> SUPPLIED TEXT
•••

As with many canals, the Macclesfield passed into the hands of the railways for about 100 years. The canal was bought out by the Manchester, Sheffield & Lincoln Railway in 1847. It was managed with the Ashton and Peak Forest canals, which were owned by the same company, and known collectively as the APM Canals. At railway grouping in 1923 the APM found themselves with the LNER. The canals and the railways were nationalised in 1947and the Macclesfield went to a new body, the Docks & Inland Waterways Board. Commercial carrying finished only in the 1960's shortly before British Waterways was formed. The canal is now part of the network owned and managed by the charity, the Canal & River Trust.

•••

> PROVIDED MATERIAL
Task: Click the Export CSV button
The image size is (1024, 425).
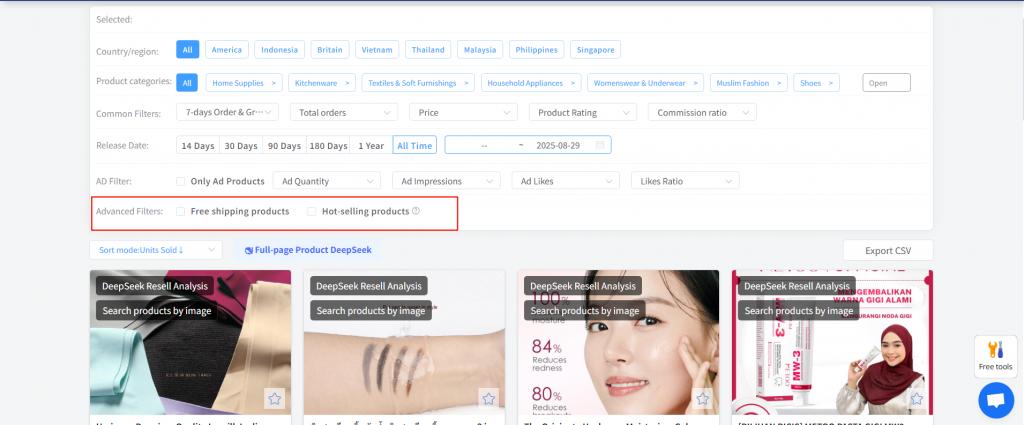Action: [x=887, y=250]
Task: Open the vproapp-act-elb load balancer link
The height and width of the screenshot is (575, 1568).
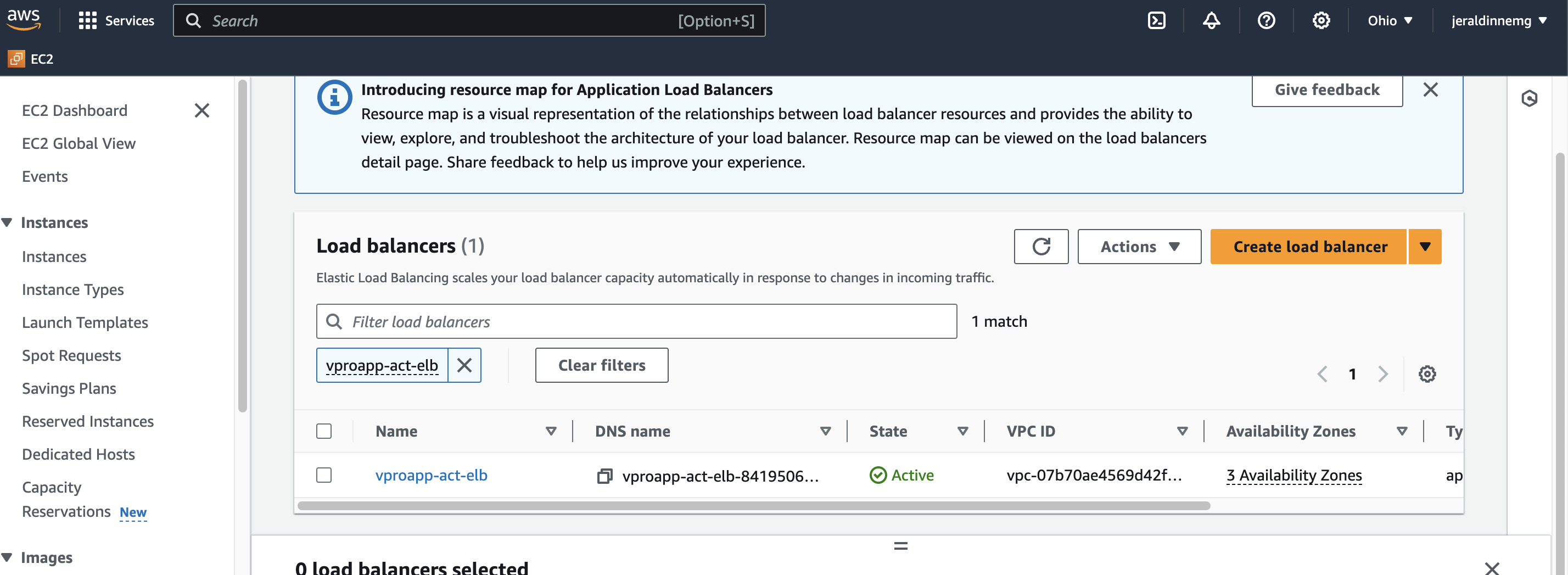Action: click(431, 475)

•••

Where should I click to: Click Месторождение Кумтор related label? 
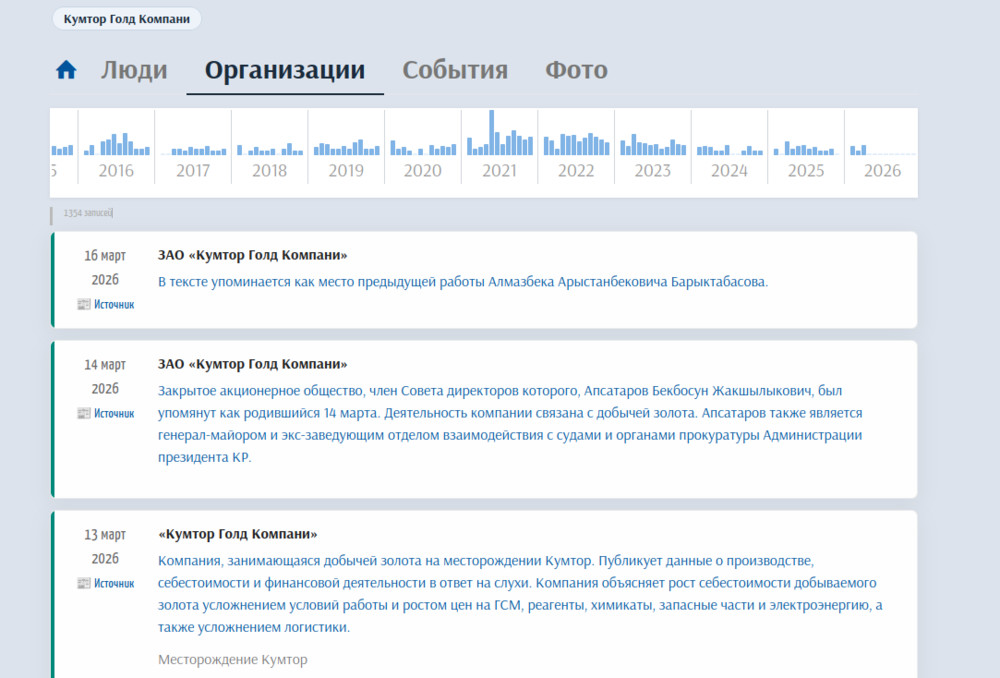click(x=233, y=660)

•••

> YOUR OBJECTIVE
Print the part of the Macclesfield Canal passage between "As with many" and "Canal & River Trust.", inclusive. Work only from the Macclesfield Canal passage and leave the listing aside.

> OUTPUT OF THE EXERCISE
As with many canals, the Macclesfield passed into the hands of the railways for about 100 years. The canal was bought out by the Manchester, Sheffield & Lincoln Railway in 1847. It was managed with the Ashton and Peak Forest canals, which were owned by the same company, and known collectively as the APM Canals. At railway grouping in 1923 the APM found themselves with the LNER. The canals and the railways were nationalised in 1947and the Macclesfield went to a new body, the Docks & Inland Waterways Board. Commercial carrying finished only in the 1960's shortly before British Waterways was formed. The canal is now part of the network owned and managed by the charity, the Canal & River Trust.